Aurelius Conanus or Aurelius Caninus was a Brittonic king in 6th-century sub-Roman Britain. The only certain historical record of him is in the writings of his contemporary Gildas, who excoriates him as a tyrant. He is also mentioned in William Winne's, The History of Wales (1697) p.7 as one of a succession of kings that fought against the Saxons. However, he may be identified with one of the several similarly named figures active in Britain during this period. In the 12th century Geoffrey of Monmouth adapted Gildas' account for his chronicle Historia Regum Britanniae, and thereafter Aurelius Conanus was remembered as a legendary King of Britain.

==Accounts==
Gildas discusses Aurelius Conanus in Chapter 30 of his work De Excidio et Conquestu Britanniae, in a section in which he reproves five kings for their various sins. All the kings are compared to Biblical beasts; Aurelius is called the "lion's whelp". Gildas castigates him for his "horrible murders, fornications, and adulteries", and beseeches him to repent his sins before he ends up like the rest of his family, who have already died pursuing similar ends.

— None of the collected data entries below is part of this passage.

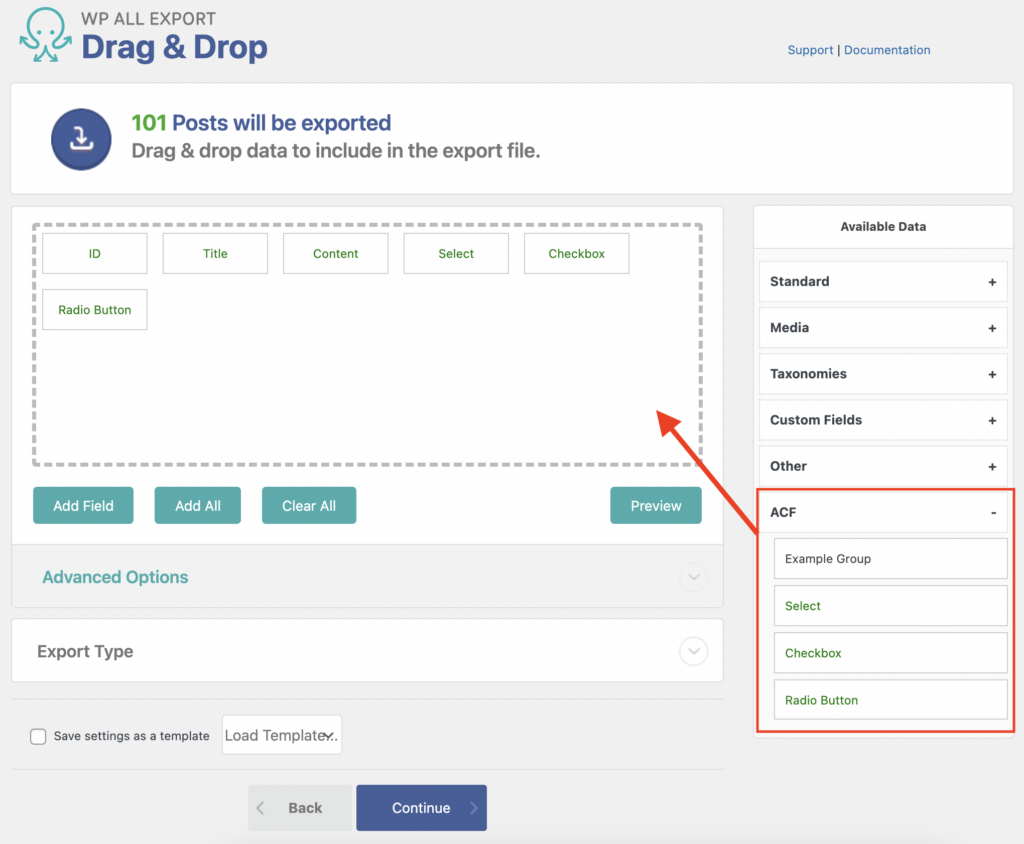Enable Save settings as a template
Image resolution: width=1024 pixels, height=844 pixels.
(38, 736)
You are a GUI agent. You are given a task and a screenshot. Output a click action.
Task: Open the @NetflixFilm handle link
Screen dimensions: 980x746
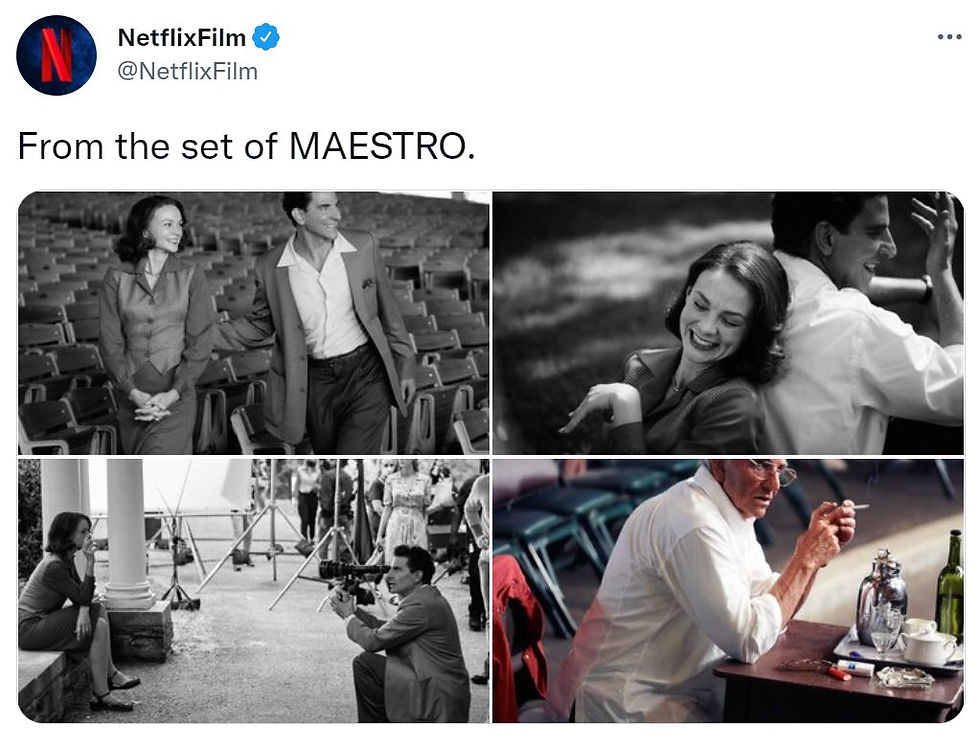coord(187,71)
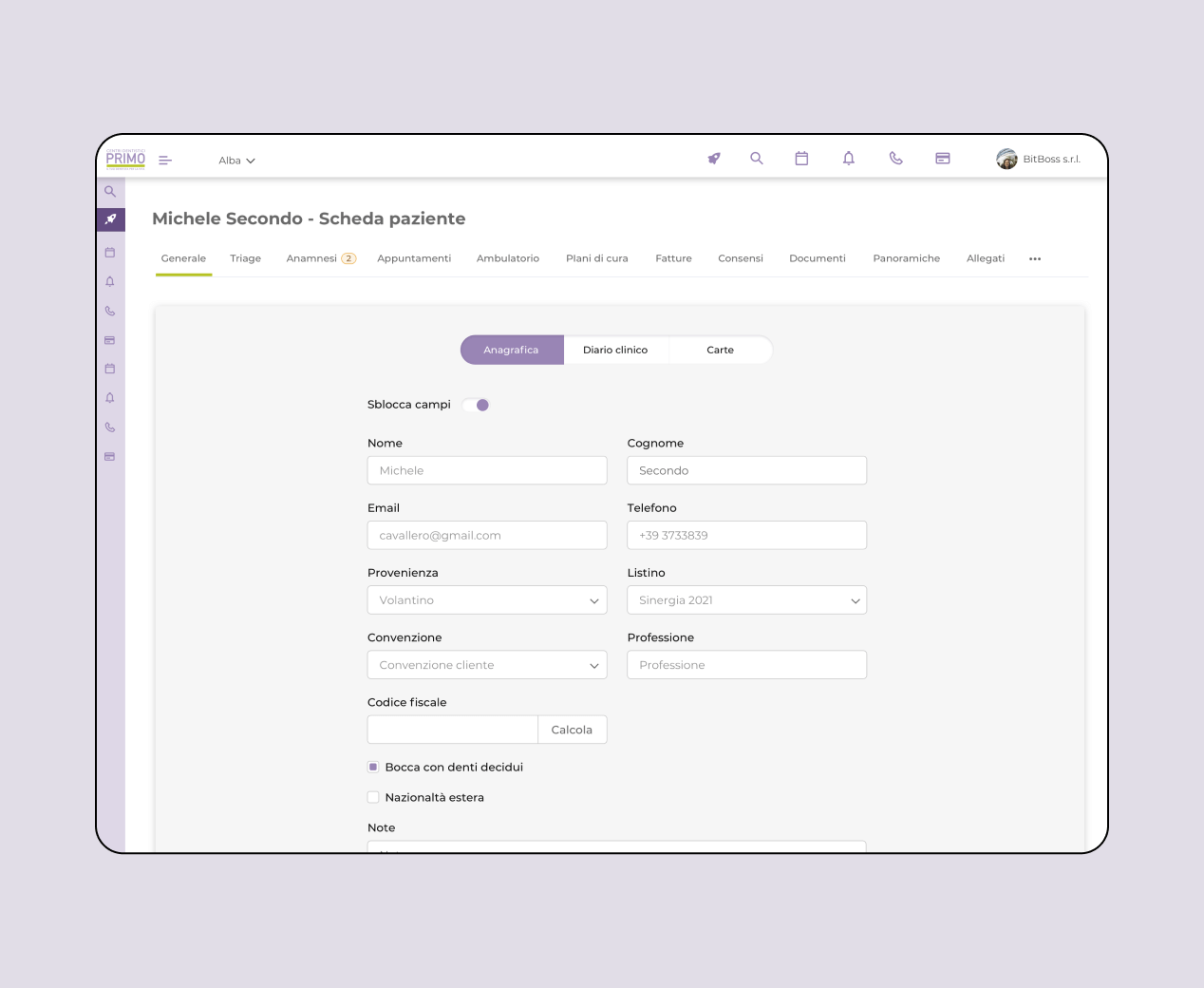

Little else can be said of Aurelius Conanus with any certainty; it is not even known in which part of Britain he ruled. Historian John Edward Lloyd suggests that the form Caninus, appearing in one important manuscript of De Excidio, may have been a corruption of the more common Cuna(g)nus, or Cynan in Welsh. As such he may be identified with one of the figures of that era who bore that name, such as Cynan Garwyn of Powys or his relative Cynin ap Millo. Lloyd suggests a connection with the degenerate descendants of the great hero Ambrosius Aurelianus whom Gildas mentions in Chapter 25. In this case his kingdom may have been located out in the territory later taken by the Anglo-Saxons, i.e. what is now England.

In the 12th century, Geoffrey of Monmouth adapted Gildas' account for his influential pseudohistory Historia Regum Britanniae, adding fictional details and making these contemporary regional rulers successive high-kings of Britain. Geoffrey makes Aurelius Conanus the nephew to the previous king Constantine, whom he kills after a reign of only three years. The kingship should go to another, unnamed uncle of Aurelius', but Aurelius pursues a civil war, ultimately imprisoning his kinsman and killing his sons. However, Aurelius only rules for two years before he himself dies; he is succeeded by Vortiporius.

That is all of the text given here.